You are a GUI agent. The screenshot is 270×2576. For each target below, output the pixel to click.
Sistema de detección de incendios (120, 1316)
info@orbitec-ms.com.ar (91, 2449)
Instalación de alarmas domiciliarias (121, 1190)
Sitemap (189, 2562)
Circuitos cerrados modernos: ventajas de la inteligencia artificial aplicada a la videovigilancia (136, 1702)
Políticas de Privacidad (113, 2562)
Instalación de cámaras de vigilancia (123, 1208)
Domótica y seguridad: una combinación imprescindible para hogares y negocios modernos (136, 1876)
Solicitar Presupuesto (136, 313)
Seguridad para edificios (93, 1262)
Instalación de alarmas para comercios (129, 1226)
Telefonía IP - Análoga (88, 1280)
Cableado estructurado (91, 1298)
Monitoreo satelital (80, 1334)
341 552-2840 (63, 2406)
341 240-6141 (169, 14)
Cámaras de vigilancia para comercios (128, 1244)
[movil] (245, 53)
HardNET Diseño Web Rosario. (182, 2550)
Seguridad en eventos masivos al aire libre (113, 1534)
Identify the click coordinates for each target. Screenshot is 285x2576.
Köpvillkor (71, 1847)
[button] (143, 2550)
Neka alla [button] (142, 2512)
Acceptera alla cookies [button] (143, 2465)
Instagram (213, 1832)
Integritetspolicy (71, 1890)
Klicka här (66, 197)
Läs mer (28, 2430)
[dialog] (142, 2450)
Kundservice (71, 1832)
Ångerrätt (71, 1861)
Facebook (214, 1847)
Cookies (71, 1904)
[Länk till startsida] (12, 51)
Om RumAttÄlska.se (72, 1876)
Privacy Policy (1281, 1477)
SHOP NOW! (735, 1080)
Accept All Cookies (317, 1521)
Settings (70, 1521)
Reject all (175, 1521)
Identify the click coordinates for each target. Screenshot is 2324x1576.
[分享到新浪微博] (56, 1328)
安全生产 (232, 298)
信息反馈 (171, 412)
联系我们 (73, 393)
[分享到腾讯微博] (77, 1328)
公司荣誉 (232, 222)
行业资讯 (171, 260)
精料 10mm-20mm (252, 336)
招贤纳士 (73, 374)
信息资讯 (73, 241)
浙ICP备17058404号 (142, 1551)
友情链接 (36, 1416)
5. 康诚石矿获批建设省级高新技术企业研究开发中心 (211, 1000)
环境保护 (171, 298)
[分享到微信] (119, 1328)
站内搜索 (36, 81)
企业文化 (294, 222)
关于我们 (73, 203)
---
• [Exercise brief]
Reproduce every record above exactly as it appears.

• [Answer]
You are a GUI agent. The screenshot is 270×2576. For each target below, output the pixel to click.
Sistema de detección de incendios (120, 1316)
info@orbitec-ms.com.ar (91, 2449)
Instalación de alarmas domiciliarias (121, 1190)
Sitemap (189, 2562)
Circuitos cerrados modernos: ventajas de la inteligencia artificial aplicada a la videovigilancia (136, 1702)
Políticas de Privacidad (113, 2562)
Instalación de cámaras de vigilancia (123, 1208)
Domótica y seguridad: una combinación imprescindible para hogares y negocios modernos (136, 1876)
Solicitar Presupuesto (136, 313)
Seguridad para edificios (93, 1262)
Instalación de alarmas para comercios (129, 1226)
Telefonía IP - Análoga (88, 1280)
Cableado estructurado (91, 1298)
Monitoreo satelital (80, 1334)
341 552-2840 (63, 2406)
341 240-6141 (169, 14)
Cámaras de vigilancia para comercios (128, 1244)
[movil] (245, 53)
HardNET Diseño Web Rosario. (182, 2550)
Seguridad en eventos masivos al aire libre (113, 1534)
Identify the click coordinates for each target. Screenshot is 285x2576.
Köpvillkor (71, 1847)
[button] (143, 2550)
Neka alla [button] (142, 2512)
Acceptera alla cookies [button] (143, 2465)
Instagram (213, 1832)
Integritetspolicy (71, 1890)
Klicka här (66, 197)
Läs mer (28, 2430)
[dialog] (142, 2450)
Kundservice (71, 1832)
Ångerrätt (71, 1861)
Facebook (214, 1847)
Cookies (71, 1904)
[Länk till startsida] (12, 51)
Om RumAttÄlska.se (72, 1876)
Privacy Policy (1281, 1477)
SHOP NOW! (735, 1080)
Accept All Cookies (317, 1521)
Settings (70, 1521)
Reject all (175, 1521)
Identify the click coordinates for each target. Screenshot is 2324x1576.
[分享到新浪微博] (56, 1328)
安全生产 (232, 298)
信息反馈 (171, 412)
联系我们 (73, 393)
[分享到腾讯微博] (77, 1328)
公司荣誉 (232, 222)
行业资讯 (171, 260)
精料 10mm-20mm (252, 336)
招贤纳士 (73, 374)
信息资讯 (73, 241)
浙ICP备17058404号 (142, 1551)
友情链接 (36, 1416)
5. 康诚石矿获批建设省级高新技术企业研究开发中心 (211, 1000)
环境保护 (171, 298)
[分享到微信] (119, 1328)
站内搜索 (36, 81)
企业文化 (294, 222)
关于我们 (73, 203)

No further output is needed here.